Zugleich machte die N-VA die sozialistisch regierte Hauptstadt für die Lage verantwortlich. Für die Linke wiederum ist die Asylpolitik der N-VA Schuld, die trotz großen Andrangs beschloss, täglich nur noch 50 bis 60 Fälle zu bearbeiten. In der Kampagne zu den Kommunalwahlen im Herbst waren die Transitmigranten von Brüssel-Nord ein zentrales Thema. Danach wurde es vorerst ruhig. Jetzt aber, da die Regierung am Widerstand der N-VA gegen den UN-Migrationspakt zerbrochen ist, steht eine Rückkehr auf die Wahlkampf-Agenda bevor.
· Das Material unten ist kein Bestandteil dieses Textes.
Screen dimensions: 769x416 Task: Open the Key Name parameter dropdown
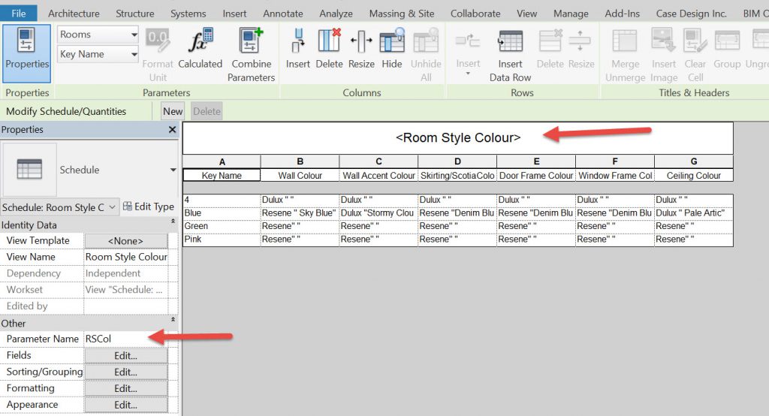click(x=134, y=54)
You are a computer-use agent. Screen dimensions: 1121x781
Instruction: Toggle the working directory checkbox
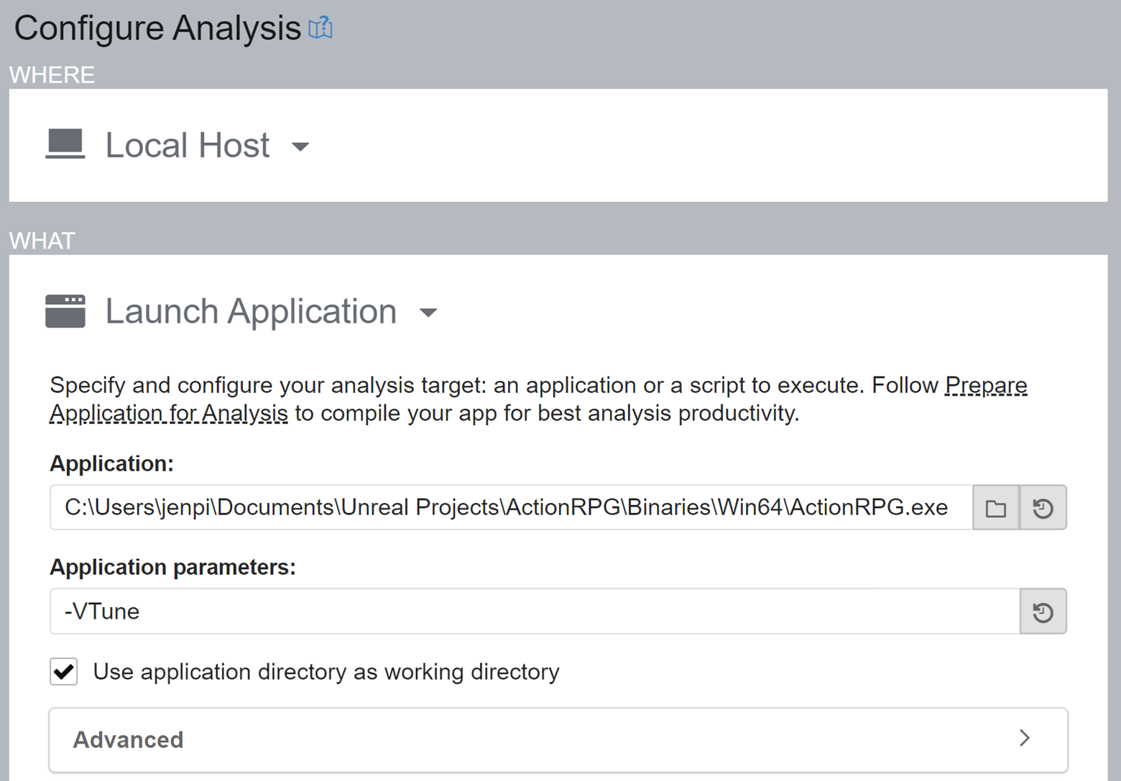(64, 672)
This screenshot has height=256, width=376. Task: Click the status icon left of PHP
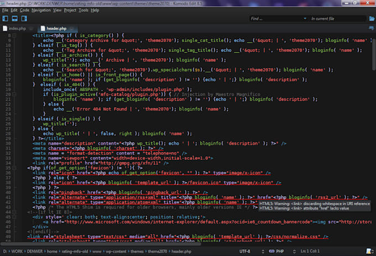pos(272,251)
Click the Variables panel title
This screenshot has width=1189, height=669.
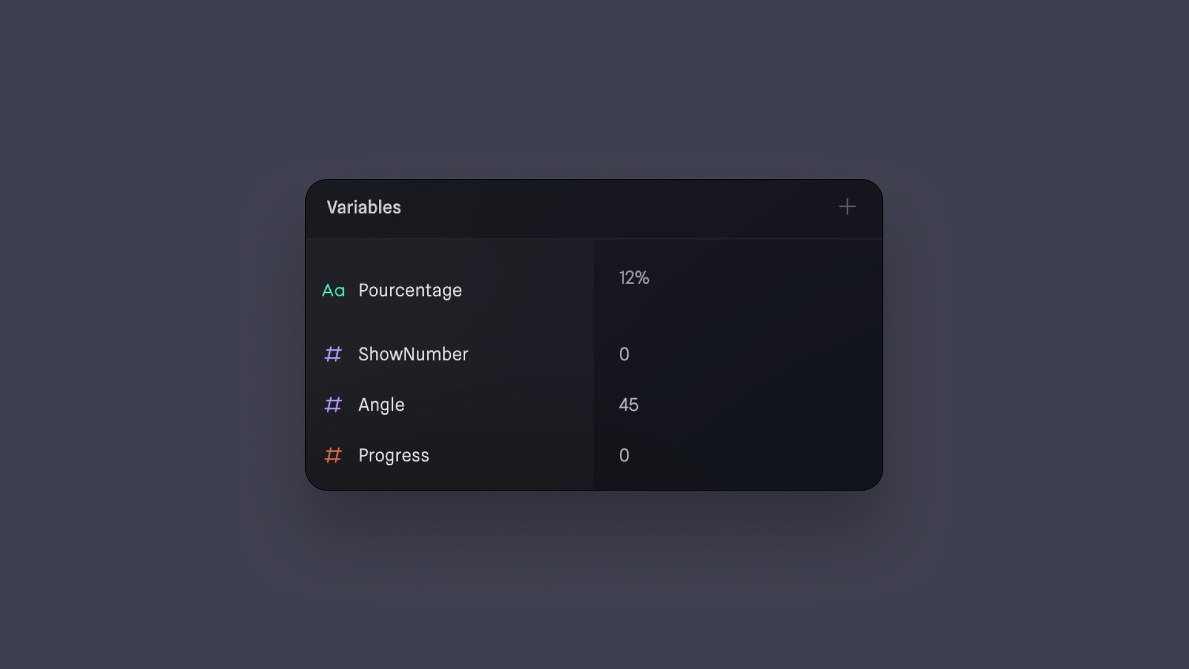click(x=364, y=208)
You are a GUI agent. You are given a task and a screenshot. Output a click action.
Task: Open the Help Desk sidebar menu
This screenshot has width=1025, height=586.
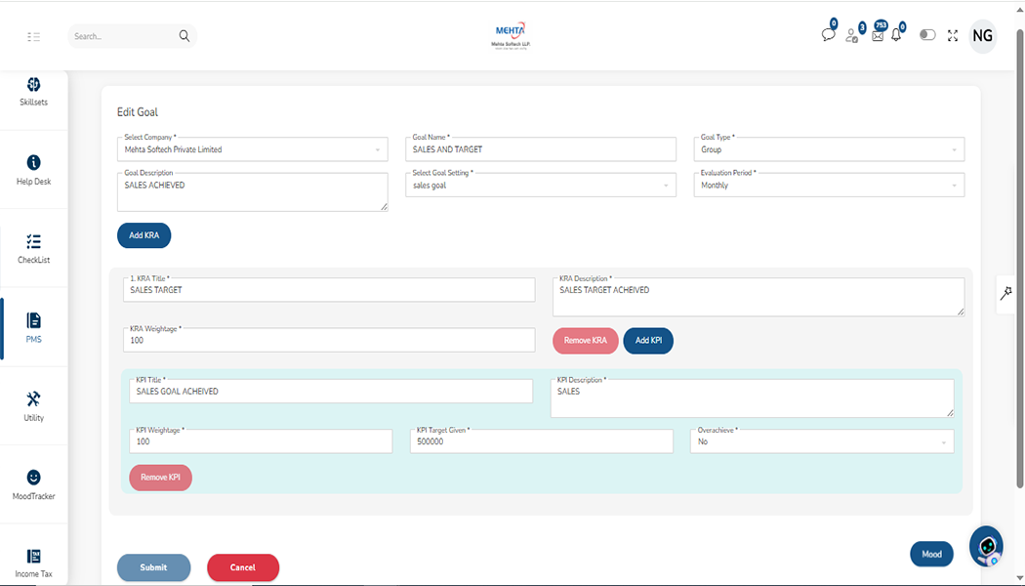pyautogui.click(x=33, y=169)
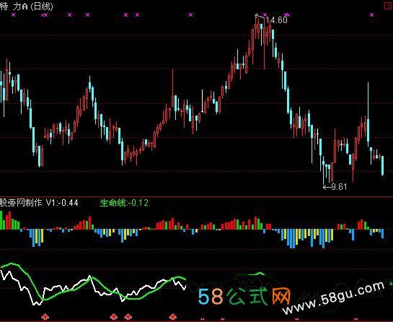Click the 特力A (日线) chart title
The image size is (393, 322).
coord(27,6)
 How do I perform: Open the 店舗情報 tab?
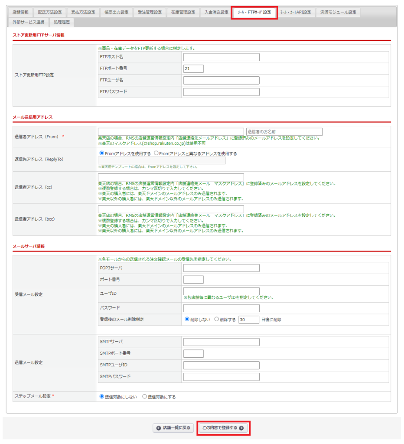tap(20, 12)
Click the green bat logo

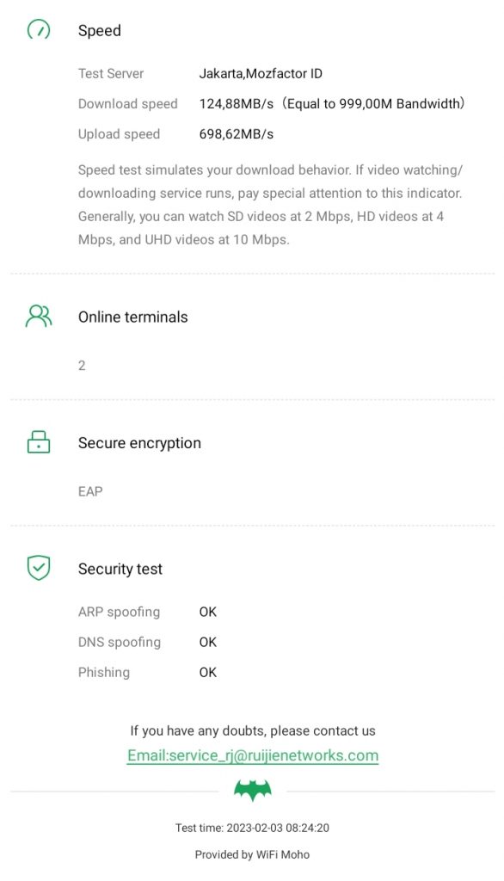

Insgesamt, sagt Mehdi Kassou, befinden sich etwa 1000 Transitmigranten in Belgien. Die meisten in Brüssel, andere halten sich an der Küste auf. Nach der Räumung des Jungle in Calais 2016 ist das Land auch für Schmuggel-Netzwerke immer wichtiger geworden. Was Letztere angeht, sei am Nordbahnhof nichts zu holen, so Kassou. "2015 und 2016 gab es Syrer oder Iraker hier, die noch Geld hatten. Wer heute hier ist, macht sich selbst zum Parkplatz auf."

Nach Einbruch der Dunkelheit wird es betriebsam in Brüssel-Nord. Pendler eilen durch die Hallen zum Gleis. Aus den Ecken und von den Scheiben kommen Migranten mit einem kleinen Rucksack, manche gehen zum Schalter und kaufen sich ein Ticket. Um kurz vor 21 Uhr kommt eine Gruppe Eritreer die Treppe zu Gleis 5 heraufgesprintet. Der Zug Richtung Löwen, östlich von Brüssel, steht bereit. So gerade noch gelingt es ihnen, an Bord zu springen. Irgendwo werden sie aussteigen und sich auf den Weg zum Rastplatz machen.